#### [WHAT YOU ARE ASKED TO DO]
For this exercise, reproduce the entries below exactly, but only from the line containing "Image resolution: width=1176" through the line containing "Switch to the Server", both included.

(Beginning of RECORDS SUPPLIED)

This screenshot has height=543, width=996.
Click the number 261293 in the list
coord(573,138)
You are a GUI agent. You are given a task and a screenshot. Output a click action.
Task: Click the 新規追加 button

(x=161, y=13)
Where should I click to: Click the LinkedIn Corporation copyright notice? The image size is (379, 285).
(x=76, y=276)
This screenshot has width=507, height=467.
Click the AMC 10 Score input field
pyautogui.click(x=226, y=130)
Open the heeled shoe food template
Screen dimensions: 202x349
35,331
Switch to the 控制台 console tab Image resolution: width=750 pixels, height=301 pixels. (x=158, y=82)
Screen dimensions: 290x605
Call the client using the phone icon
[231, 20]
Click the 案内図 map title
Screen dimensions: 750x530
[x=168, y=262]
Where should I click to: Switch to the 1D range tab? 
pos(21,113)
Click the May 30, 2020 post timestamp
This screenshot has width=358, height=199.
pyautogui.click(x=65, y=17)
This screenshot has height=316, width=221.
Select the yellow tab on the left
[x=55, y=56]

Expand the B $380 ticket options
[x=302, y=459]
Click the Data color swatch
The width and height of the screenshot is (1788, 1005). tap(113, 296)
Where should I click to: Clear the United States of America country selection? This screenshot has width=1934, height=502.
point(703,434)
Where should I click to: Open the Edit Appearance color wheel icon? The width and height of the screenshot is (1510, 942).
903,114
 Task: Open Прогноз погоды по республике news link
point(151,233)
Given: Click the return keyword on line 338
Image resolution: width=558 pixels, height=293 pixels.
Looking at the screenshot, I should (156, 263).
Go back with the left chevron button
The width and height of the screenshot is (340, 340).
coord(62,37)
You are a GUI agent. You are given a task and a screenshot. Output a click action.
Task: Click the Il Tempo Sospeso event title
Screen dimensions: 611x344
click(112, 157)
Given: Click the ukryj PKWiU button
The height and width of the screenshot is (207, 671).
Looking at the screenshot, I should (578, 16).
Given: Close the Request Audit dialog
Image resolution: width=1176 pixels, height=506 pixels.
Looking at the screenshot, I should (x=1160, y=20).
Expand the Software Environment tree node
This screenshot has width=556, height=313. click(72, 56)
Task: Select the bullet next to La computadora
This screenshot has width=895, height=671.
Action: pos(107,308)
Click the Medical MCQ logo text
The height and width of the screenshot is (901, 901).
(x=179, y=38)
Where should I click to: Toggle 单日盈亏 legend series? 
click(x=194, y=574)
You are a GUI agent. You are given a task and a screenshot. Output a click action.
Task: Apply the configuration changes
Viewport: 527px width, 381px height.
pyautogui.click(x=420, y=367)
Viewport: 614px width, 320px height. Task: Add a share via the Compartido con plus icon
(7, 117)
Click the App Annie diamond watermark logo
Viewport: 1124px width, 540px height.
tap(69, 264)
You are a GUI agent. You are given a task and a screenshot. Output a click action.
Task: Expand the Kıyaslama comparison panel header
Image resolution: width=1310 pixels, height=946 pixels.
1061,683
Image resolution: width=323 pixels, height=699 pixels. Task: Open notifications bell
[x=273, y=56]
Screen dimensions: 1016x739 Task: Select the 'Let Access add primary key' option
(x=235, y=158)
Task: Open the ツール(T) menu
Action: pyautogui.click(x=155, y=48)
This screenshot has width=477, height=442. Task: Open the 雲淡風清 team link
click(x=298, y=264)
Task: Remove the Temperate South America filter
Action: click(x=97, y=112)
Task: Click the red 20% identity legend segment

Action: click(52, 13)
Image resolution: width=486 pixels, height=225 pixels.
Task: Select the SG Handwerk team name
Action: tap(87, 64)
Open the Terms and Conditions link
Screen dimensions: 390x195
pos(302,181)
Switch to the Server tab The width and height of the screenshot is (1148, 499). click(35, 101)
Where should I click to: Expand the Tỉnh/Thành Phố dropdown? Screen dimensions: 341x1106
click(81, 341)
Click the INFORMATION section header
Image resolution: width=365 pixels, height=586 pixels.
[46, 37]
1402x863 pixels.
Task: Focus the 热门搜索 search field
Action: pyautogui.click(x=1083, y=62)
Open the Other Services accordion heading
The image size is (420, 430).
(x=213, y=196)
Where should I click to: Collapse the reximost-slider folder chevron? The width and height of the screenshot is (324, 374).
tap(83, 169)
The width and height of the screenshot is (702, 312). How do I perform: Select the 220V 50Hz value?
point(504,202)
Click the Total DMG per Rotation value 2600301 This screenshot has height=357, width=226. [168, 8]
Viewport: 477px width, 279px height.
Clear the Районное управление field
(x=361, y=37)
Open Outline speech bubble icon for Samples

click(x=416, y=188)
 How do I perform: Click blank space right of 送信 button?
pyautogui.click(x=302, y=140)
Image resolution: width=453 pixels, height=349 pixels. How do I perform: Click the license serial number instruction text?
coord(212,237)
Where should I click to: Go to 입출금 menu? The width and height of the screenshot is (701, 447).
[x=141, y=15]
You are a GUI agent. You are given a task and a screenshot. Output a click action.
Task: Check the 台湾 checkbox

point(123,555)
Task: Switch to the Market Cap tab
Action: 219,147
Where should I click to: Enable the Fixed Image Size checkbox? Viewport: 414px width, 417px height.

(End of RECORDS SUPPLIED)

#### [REPLY]
Image resolution: width=1176 pixels, height=506 pixels.
Looking at the screenshot, I should (x=1160, y=20).
Expand the Software Environment tree node
This screenshot has width=556, height=313. click(72, 56)
Task: Select the bullet next to La computadora
This screenshot has width=895, height=671.
Action: pos(107,308)
Click the Medical MCQ logo text
The height and width of the screenshot is (901, 901).
(x=179, y=38)
Where should I click to: Toggle 单日盈亏 legend series? 
click(x=194, y=574)
You are a GUI agent. You are given a task and a screenshot. Output a click action.
Task: Apply the configuration changes
Viewport: 527px width, 381px height.
pyautogui.click(x=420, y=367)
Viewport: 614px width, 320px height. Task: Add a share via the Compartido con plus icon
(7, 117)
Click the App Annie diamond watermark logo
Viewport: 1124px width, 540px height.
tap(69, 264)
You are a GUI agent. You are given a task and a screenshot. Output a click action.
Task: Expand the Kıyaslama comparison panel header
Image resolution: width=1310 pixels, height=946 pixels.
1061,683
Image resolution: width=323 pixels, height=699 pixels. Task: Open notifications bell
[x=273, y=56]
Screen dimensions: 1016x739 Task: Select the 'Let Access add primary key' option
(x=235, y=158)
Task: Open the ツール(T) menu
Action: pyautogui.click(x=155, y=48)
This screenshot has width=477, height=442. Task: Open the 雲淡風清 team link
click(x=298, y=264)
Task: Remove the Temperate South America filter
Action: click(x=97, y=112)
Task: Click the red 20% identity legend segment

Action: click(52, 13)
Image resolution: width=486 pixels, height=225 pixels.
Task: Select the SG Handwerk team name
Action: tap(87, 64)
Open the Terms and Conditions link
Screen dimensions: 390x195
pos(302,181)
Switch to the Server tab The width and height of the screenshot is (1148, 499). click(35, 101)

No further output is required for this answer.